*GIVEN REQUEST*. Give as a JSON list of strings the lines starting with the line that contains "Create a new layer in the Layers panel" and going on through the line that contains "tap(940, 145)", one string per line, with blank lines left out. Include only those lines from the material and leave the pictures out.

*DATA RECORDS*.
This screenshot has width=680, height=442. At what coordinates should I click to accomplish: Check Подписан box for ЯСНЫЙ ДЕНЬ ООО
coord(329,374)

* * *

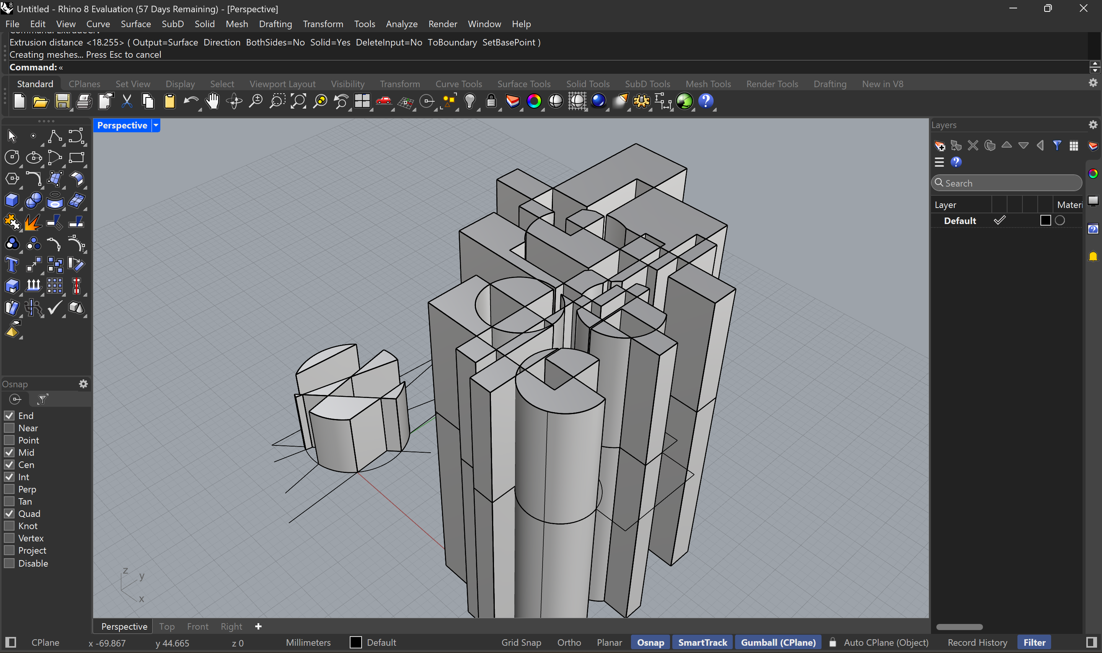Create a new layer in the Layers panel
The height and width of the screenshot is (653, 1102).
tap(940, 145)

---

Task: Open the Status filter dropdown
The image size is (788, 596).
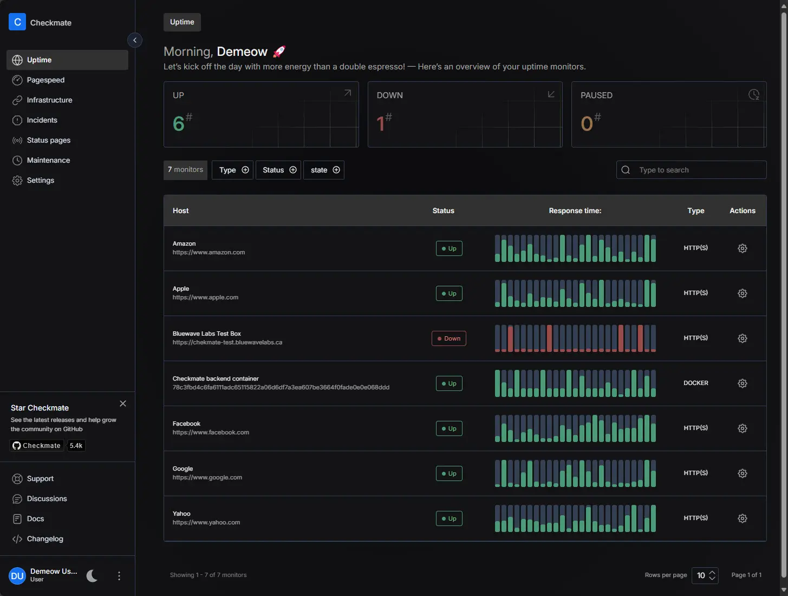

*CORRECT RESPONSE*.
[
  "Create a new layer in the Layers panel",
  "The height and width of the screenshot is (653, 1102).",
  "tap(940, 145)"
]